Being a western woman in small town Japan makes you an instant celebrity. People love you for what you look like or represent, not for who you are. It poses a challenge to creating meaningful relationships. How can we move beyond the surface to really understand each other? Without a fluid shared language, it’s hard to find common ground in a verbal comparison of past experiences or future goals. In a place with a different set of household names and cultural values, I have been stripped of the titles I once used to define myself: Stanford graduate, published writer, exhibited fine art photographer. Moving to rural Japan has revealed the woman behind the curtain of accomplishments.

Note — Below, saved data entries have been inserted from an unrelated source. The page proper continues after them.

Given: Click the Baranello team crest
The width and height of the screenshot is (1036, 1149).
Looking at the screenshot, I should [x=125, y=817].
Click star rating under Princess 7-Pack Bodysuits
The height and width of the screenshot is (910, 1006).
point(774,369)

Forming relationships has become a long-term commitment to sharing a series of present moments. It is not a discussion of presidential bids or the race and gender politics of America. It is the sweet farmer who, like a proud father seeing himself in his child, brings me plants for my flower garden and teaches me how to protect my baby vegetables from the spring winds. It is not a critique of Richard Serra at MoMA. It is my partner’s mother, a 70-year-old woman who talks to me non-stop, though she knows I don’t understand, and drops everything when I show up on her doorstep with a basket full of daikon to learn the traditions of homemade tsukemono. Connection is reduced to a stark simplicity. It is two humans inhabiting the same time and place, observing and responding to the other’s actions. It is simply the act of always being there, always listening and opening yourself up to the language of intuition. These hard won moments, of feeling known and understood without ever actually explaining myself, have been unexpectedly gratifying.
These days, the mirror that once so sharply outlined my differences, is fogging a bit. New habits, learned behaviors, an integration of my ways and these ways, along with a handful of true friends are blending into a comfortable life. And it must, because this is not a temporary assignment. As half of an international couple, I have signed a contract with no expiration date.
With the windows down and the dog’s hot breath on my shoulder, I head back up the hill towards home. Emerging from a cedar forest, we crest the ridge on the final stretch. There, a field opens to the right and a red tractor sits among rows of freshly baled hay Memories of hometown hay fields blend into the scene in front of me and until the next reminder, I again forget to feel foreign.